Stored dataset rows
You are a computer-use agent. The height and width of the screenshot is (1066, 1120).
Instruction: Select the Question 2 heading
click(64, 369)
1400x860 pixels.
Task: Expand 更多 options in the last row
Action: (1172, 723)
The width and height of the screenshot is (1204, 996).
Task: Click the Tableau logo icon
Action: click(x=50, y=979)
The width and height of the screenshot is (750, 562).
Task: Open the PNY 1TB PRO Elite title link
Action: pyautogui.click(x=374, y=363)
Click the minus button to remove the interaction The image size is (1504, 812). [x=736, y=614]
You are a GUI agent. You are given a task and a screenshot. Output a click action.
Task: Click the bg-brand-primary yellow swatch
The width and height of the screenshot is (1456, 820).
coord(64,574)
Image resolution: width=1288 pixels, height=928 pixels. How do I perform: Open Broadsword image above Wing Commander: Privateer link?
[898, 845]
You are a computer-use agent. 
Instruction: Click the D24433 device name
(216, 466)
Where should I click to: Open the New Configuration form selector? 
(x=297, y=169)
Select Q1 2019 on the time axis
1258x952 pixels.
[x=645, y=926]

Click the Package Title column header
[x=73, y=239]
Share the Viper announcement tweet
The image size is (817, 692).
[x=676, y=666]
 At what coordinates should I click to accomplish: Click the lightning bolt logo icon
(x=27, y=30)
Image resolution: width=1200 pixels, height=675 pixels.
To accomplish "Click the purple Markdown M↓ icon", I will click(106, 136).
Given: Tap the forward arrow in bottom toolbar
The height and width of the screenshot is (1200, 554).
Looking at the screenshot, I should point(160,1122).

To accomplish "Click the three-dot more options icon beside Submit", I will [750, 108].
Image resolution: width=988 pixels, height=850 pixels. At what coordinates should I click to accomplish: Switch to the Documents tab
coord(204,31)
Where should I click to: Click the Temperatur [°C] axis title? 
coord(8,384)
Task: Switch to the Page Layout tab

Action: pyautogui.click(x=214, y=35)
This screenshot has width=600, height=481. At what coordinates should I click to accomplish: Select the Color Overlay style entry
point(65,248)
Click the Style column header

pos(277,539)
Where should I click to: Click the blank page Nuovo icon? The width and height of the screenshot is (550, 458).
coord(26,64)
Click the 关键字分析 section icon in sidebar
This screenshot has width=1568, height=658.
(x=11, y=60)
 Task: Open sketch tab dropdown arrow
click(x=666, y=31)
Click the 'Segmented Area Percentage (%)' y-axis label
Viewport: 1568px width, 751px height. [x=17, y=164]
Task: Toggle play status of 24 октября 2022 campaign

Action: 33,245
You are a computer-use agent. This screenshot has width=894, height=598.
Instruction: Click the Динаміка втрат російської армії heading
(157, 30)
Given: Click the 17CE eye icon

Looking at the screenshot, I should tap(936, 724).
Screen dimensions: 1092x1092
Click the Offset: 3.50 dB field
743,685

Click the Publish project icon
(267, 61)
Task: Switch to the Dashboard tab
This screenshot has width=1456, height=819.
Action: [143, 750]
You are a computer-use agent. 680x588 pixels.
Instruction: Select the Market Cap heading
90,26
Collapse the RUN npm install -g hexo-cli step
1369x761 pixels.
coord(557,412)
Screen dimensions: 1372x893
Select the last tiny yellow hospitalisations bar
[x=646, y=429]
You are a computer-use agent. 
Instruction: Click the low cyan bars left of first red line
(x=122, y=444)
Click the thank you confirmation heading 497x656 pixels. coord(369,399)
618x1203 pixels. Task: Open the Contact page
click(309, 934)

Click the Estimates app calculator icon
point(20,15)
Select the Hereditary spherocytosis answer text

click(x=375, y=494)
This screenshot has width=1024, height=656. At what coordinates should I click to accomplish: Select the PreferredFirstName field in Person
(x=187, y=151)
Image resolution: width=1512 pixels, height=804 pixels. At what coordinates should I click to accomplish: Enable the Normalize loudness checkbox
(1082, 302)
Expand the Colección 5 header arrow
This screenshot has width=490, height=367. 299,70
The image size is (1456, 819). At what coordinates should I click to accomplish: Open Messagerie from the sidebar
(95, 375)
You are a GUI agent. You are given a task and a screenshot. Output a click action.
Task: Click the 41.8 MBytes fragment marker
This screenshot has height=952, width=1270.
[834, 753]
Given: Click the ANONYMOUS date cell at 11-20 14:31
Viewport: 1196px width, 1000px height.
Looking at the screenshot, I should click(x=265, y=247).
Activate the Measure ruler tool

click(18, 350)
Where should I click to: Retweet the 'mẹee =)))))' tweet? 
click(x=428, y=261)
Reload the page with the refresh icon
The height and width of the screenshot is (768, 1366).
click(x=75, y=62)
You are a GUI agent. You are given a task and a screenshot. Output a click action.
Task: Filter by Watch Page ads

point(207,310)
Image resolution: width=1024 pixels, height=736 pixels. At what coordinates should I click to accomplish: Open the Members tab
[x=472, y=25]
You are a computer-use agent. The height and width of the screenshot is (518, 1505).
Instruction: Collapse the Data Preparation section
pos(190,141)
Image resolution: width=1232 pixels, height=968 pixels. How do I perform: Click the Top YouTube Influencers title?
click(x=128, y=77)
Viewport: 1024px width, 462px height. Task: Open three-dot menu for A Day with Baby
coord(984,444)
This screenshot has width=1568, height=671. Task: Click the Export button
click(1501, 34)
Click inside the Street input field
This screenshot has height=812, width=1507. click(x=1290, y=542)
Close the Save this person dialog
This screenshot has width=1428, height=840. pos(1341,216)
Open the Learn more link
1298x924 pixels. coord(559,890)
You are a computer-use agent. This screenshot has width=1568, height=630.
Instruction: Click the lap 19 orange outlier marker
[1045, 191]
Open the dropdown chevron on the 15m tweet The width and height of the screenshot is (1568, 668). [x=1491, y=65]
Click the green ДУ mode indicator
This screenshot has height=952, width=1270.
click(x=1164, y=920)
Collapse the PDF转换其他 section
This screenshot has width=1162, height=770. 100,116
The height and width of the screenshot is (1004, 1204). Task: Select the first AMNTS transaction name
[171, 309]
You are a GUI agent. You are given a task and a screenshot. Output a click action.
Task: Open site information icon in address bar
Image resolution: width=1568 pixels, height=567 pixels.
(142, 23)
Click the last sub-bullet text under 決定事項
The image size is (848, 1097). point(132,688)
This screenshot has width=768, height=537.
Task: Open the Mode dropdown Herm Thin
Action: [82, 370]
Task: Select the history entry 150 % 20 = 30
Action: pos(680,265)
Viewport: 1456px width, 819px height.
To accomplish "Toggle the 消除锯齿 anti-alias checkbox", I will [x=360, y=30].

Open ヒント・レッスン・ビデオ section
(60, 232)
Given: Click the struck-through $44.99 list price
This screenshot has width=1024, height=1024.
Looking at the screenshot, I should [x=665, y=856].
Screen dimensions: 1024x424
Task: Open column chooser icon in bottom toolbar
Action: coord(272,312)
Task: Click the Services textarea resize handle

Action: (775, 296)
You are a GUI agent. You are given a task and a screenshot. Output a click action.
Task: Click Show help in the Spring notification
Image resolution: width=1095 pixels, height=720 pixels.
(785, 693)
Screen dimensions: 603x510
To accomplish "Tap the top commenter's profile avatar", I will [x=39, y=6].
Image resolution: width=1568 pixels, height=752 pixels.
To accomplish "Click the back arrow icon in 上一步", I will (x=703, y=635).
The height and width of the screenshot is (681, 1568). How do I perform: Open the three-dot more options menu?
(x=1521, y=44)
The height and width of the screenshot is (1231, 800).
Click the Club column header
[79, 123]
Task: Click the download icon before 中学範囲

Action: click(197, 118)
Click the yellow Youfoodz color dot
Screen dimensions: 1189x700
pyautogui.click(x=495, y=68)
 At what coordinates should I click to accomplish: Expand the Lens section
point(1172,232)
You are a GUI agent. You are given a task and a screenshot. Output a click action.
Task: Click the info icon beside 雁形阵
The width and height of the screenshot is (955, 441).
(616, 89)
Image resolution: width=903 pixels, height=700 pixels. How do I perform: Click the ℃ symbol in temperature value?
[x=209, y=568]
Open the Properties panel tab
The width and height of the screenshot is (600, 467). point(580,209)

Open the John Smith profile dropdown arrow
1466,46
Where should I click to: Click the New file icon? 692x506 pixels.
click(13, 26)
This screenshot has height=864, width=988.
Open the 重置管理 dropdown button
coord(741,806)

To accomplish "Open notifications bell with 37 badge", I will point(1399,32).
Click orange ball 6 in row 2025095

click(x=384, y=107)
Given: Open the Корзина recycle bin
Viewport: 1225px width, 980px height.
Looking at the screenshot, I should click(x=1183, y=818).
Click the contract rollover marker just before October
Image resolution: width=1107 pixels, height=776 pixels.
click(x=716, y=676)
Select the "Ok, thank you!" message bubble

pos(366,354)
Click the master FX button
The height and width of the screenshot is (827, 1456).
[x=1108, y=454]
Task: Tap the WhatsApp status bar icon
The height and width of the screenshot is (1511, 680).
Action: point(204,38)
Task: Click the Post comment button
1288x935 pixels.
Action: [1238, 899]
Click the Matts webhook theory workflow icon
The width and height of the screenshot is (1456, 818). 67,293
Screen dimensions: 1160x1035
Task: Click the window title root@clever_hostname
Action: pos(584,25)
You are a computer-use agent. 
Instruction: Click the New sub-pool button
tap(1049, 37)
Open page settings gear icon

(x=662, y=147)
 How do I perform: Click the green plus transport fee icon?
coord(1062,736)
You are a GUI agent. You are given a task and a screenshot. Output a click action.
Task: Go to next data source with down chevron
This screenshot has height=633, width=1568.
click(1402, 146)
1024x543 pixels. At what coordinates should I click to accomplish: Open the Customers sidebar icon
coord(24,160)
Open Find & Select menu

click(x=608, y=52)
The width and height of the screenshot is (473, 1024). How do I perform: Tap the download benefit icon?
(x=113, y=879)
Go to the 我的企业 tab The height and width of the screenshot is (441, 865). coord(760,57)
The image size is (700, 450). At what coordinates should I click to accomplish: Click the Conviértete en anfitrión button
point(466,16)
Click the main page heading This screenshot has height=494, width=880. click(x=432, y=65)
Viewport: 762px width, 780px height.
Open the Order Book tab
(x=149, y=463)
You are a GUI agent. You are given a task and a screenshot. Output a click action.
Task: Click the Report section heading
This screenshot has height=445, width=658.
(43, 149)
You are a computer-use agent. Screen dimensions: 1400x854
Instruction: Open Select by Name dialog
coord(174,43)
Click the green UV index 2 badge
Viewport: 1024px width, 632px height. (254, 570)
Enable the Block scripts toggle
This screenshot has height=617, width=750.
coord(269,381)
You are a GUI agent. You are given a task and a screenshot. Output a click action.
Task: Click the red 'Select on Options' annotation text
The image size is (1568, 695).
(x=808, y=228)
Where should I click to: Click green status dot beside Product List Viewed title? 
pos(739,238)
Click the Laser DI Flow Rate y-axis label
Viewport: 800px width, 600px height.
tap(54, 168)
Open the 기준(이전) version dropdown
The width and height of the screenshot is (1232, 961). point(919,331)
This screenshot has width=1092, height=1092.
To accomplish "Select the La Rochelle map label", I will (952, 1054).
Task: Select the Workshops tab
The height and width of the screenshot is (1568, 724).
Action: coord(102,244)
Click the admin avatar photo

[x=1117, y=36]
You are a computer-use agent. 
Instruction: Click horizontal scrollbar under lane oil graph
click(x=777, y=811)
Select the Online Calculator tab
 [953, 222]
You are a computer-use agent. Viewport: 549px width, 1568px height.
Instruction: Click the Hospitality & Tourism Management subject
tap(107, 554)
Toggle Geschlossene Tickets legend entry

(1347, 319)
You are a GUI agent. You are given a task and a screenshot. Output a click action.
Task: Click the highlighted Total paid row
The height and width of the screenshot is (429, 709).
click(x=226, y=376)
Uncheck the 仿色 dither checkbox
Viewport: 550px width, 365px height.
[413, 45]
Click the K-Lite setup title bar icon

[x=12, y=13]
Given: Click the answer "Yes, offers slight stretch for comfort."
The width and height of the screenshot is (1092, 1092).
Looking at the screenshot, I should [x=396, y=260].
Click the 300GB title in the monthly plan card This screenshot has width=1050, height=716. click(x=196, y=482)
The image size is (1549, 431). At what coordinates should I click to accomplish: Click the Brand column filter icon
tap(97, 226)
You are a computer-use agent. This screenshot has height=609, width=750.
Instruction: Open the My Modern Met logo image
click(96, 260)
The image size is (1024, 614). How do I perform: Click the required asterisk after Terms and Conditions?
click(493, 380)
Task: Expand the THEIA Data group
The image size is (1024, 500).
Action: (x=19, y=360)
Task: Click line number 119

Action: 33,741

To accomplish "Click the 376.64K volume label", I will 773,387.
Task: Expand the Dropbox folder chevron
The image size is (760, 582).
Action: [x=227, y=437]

[WHAT YOU SHOULD DO]
Please count the lines in the rows above that contain the string "tweet", treating uppercase and lowercase letters as different. Reply with the number alone.

[PROBLEM SOLUTION]
3